Katzenberg's presence at the condensed annual convention was by no
means guaranteed and hinged on the results of last weekend's 3D launch
of Monsters Vs Aliens. In the end the film's much lauded $59.3m
three-day gross inspired Katzenberg to tell attendees at a seminar on
the future of the industry, '3D is real, it's great and it's here.'
Hollywood's most ardent champion of the format noted there were
roughly 2,100 screens in North America equipped to show films in 3D
and said that as the credit markets began to relax 'our goal should be
to have 7-8,000 3D screens installed by the end of 2010 - enough to
play two 3D movies at the same time.'
Paramount Pictures International president Andrew Cripps said that
given an improvement in the global markets he expected the roughly
1,500 international 3D screen count to double by the end of 2010.
Cripps and Katzenberg are familiar to one another given that Paramount
Pictures International is handling the overseas launch of Monsters Vs
Aliens, which opens in most markets this weekend. Cripps noted the
early release of the film in Russia was partly due to the high incidence of piracy as well as a national school holiday.
Paul Heth, president and general director of Rising Star Media, a joint exhibition venture between National Amusements and Soquel Ventures with a heavy presence in Russia, said piracy was such a problem in the country that day-and-date releasing or pre-North American releases were 'essential'. He said the DVD release window had shrunk to four weeks compared to an average of four months in North America.
Heth called for more local language pictures in Russia and saidsuperhero films did not always travel that well, or certainly not as well as animated films - Madagascar: Escape 2 Africa was a huge hit in
Russia - or family titles. 'Local production is a game multiplier,' he said.

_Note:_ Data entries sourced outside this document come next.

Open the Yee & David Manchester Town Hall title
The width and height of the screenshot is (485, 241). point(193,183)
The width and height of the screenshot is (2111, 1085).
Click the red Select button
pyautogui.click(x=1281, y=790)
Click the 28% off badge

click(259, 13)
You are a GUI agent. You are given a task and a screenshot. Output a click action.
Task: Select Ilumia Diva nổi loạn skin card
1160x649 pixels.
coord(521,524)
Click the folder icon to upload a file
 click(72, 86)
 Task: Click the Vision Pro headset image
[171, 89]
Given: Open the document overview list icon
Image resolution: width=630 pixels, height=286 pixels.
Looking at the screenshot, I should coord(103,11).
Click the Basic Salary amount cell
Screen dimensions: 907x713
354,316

Earlier in the day in the show's opening keynote address Fox Filmed
Entertainment co-chairman Jim Gianopulos pledged the studio's
commitment to digital conversion. Gianopulos noted that at a time when
the average working person in the US has 16 leisure hours a week and
spends most of it playing games or surfing the net, ancillary markets
- an outdated phrase if ever there was one - 'provide financial
support for bigger movies.'
He moved to reassure exhibitors and drew a ripple of applause when he
said the trick was to move releasing windows as close together as
possible without disrupting the earning power of each. 'We're in this
together,' he said.
Gianopulos compared North American box office of $9.78bn for 2008 with international receipts of $18.35bn, adding somewhat speciously that if the US per-capita spend on film-going for a population of 340m was applied to the 6.5bn population of the rest of the world, international ticket sales would rise to $186.94bn.
Tomorrow in ShoWest's second day,Motion Picture Association Of America chairman and CEO Dan Glickman and National Association Of Theatre Owners president and CEO John Fithian will deliver their annual state of the industry addresses.
Fithian will highlight statistics from 2008 that have been on his company's website for several weeks, listing for example the $7.18 average US ticket price and 1.363bn admissions tally.
Glickman will finally unveil the annual facts and figures pertaining
to average production and marketing costs of a Motion Picture
Association Of America film, among other things. The belief is that he
wanted to keep a low profile about Hollywood's record revenues so as
not to jeopardise the possibility of subsidies from Washington.